Il romanzo Horcynus Orca di Stefano D’Arrigo
Il romanzo per parte sua, invece, vuoi per la lunghezza, vuoi per il linguaggio impervio, suscitò infinite polemiche letterarie, e poi finì nel dimenticatoio. All’epoca ero un teenager, quindi ho ricordi di prima mano di alcuni episodi a dire il vero sconcertanti. Invece di prenderne le difese, i migliori intellettuali italiani, con poche notevoli eccezioni, tra cui Pasolini e Consolo, prima sollevarono un polverone incredibile intorno al libro (che non avevano letto) e poi, dopo stroncature più o meno plateali, se lo dimenticarono – oblio nel quale giace praticamente ancor oggi. Già, perché a leggerle oggi, le sue oltre 1200 pagine (nella prima edizione Mondadori) stillano una tale stratificazione linguistica e culturale da lasciare esterrefatti, e fanno domandare perché questo romanzo non sia di diritto nel novero dei classici italiani, non quelli sperimentali dico, ma quelli che si imparano a scuola.

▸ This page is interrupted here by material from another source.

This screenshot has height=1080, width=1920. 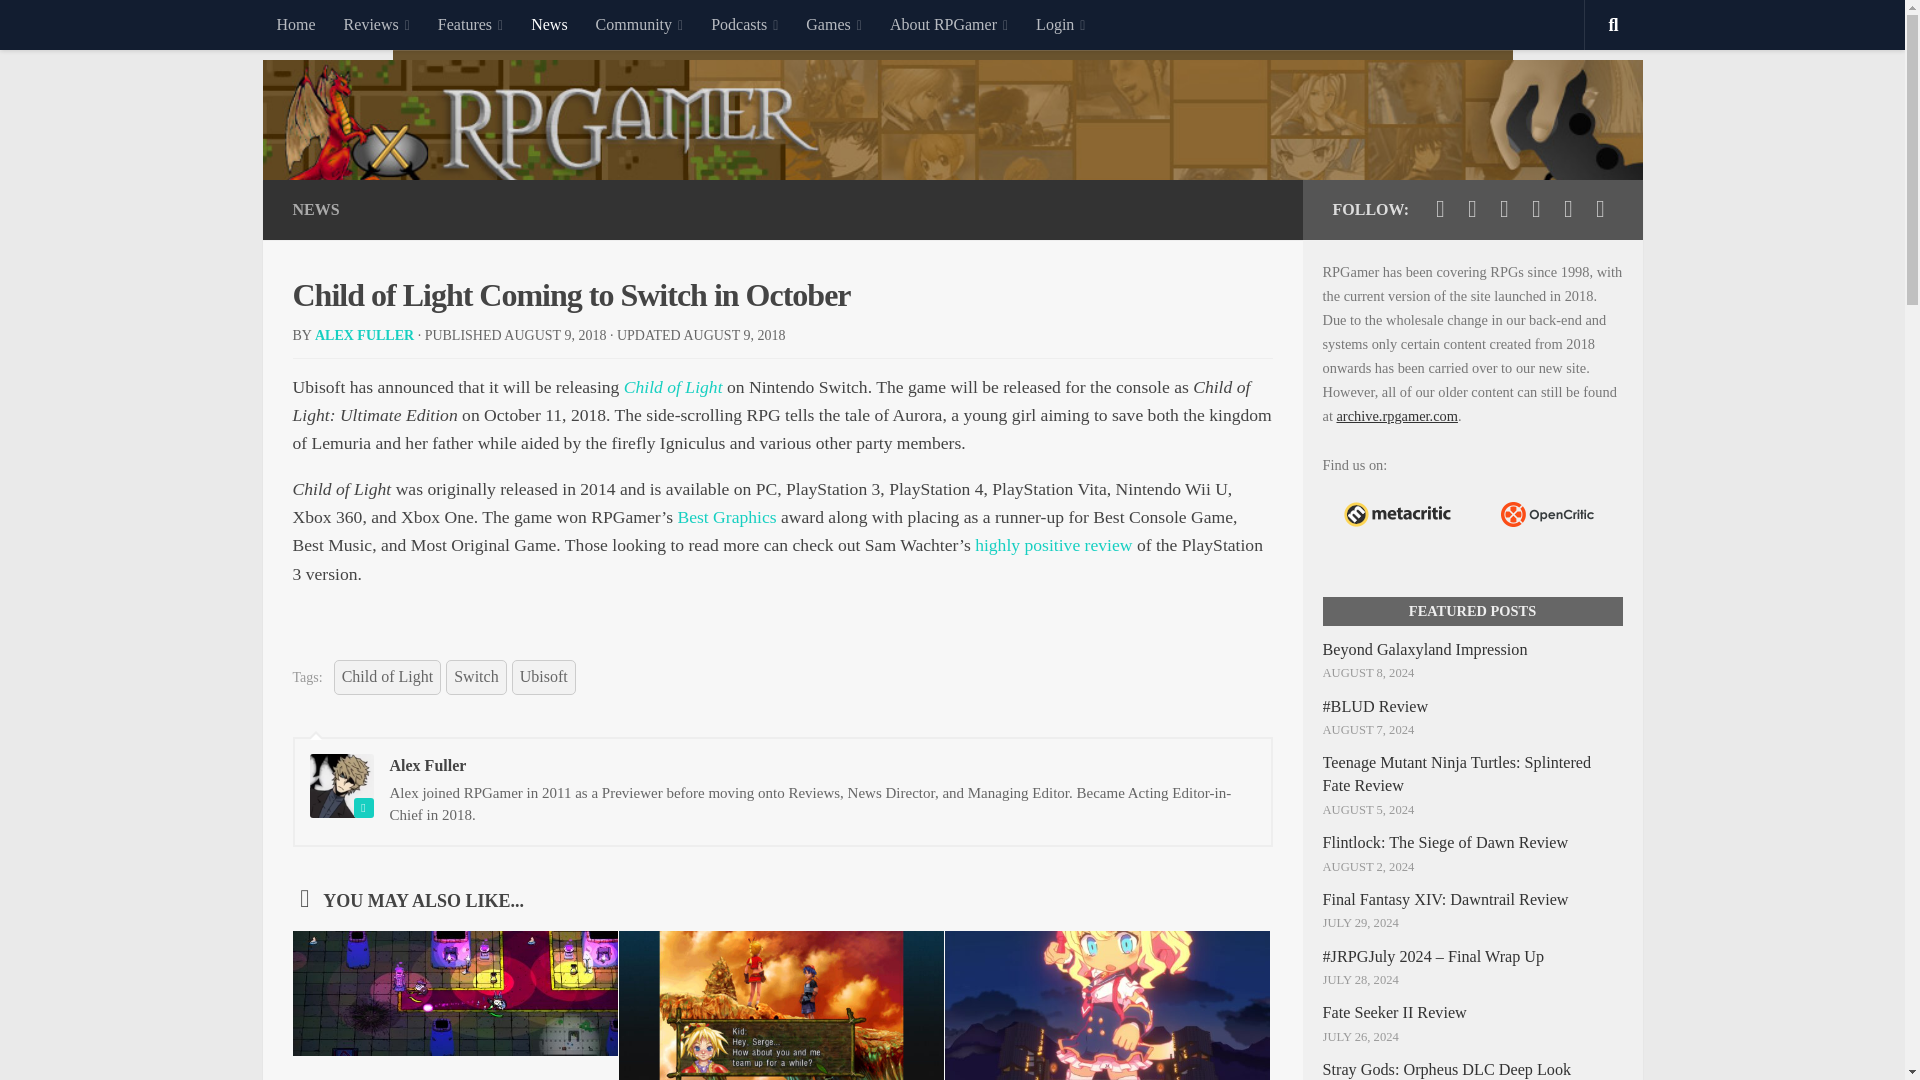 I want to click on Follow us on Rss, so click(x=1600, y=208).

Ma, al di là dell’orrendo malcostume italico, della nostra patologica, demenziale e temo incurabile ossessione di inferiorità, la cosa davvero sorprendente è la sincronicità tra il film, che si incentra sulla mostruosità dello squalo gigante, e il protagonista del romanzo, l’Orcaferone, che terrorizza le menti e i sogni dei pescatori mediterranei.
Lo Zeitgeist di “Jaws” e “Horcynus Orca”
Mondi interi, civiltà, linguaggi e ispirazioni dividono questi due capolavori, però i temi della paura, del viaggio e della morte sembrano misteriosamente avvicinare l’esordio di un giovane regista americano come Spielberg all’esito di oltre vent’anni di scritture e riscritture di un maturo romanziere come D’Arrigo.
Chissà. Dev’essere stato un caso.
O forse… non è che qui – sempre per caso eh! – spunti fuori lo zampino di un certo qual Zeitgeist che, vai a sapere perché, proprio in quell’anno fatidico si coagula, si personifica insomma nella “fera” marina (squalo bianco o orca assassina che sia)? O forse non solo lo zampino, ma tutto intero con tanto di fauci e chiostra di dentoni, pronto a fare un sol boccone dei nostri destini individuali?
I tre amici mi guardano con compatimento. Ma stanotte so che non dormiranno sonni tranquilli.